Do the Senators have any idea how heartless and brutal they look to just about everybody else in the rest of the world when they pass such a slaveringly pro-Israeli resolution?
The House of Representatives is expected to take up a similar or concurrent resolution on the matter shortly. No doubt since all Representatives face re-election in two years and are therefore already “running” for the 2010 election, the vote there will also be an easy one for the AIPAC crowd.
It is true that in the US system, the actual conduct of foreign policy is the responsibility of the president, not congress. So these resolutions have no immediate impact on policy. But they do act as a “warning shot across the bows” of the incoming president, to show him that though some pro-peace organizations — like the courageous and agile Jewish Voice for Peace organization– may have emerged here in recent years, still AIPAC is the Biggest Bully on the Block and can come in like steamroller whenever it sees a chance.
It would be great if the members of the US’s two houses of Congress could show even a little basic human decency in their attitude to the multiply devastated population of Gaza, instead of simply dancing to AIPAC’s tune and cheering on all aspects of Israel’s current war effort against Gaza.

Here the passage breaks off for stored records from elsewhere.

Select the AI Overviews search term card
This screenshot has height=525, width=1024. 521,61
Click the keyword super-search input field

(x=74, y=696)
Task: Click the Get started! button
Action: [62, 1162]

But another thing the members of Congress should consider is the effect their resolutions have on the safety of all US citizens in many countries around the world. In Iraq, Moqtada al-Sadr has already called on his supporters to start killing US soldiers because of the US’s support for Israel in the current war. But what about all the other US citizens– soldiers, business-people, students, or just travelers– who find themselves in every country of the world today? Why on earth would anyone in the US Senate or House of Representatives think today’s resolution serves the US citizenry, at all?
It doesn’t. It is just yet another chapter in the long story of the US’s close alliance with Israel helping to drag down the influence of the US all around the world.
A tragic day today. For many reasons.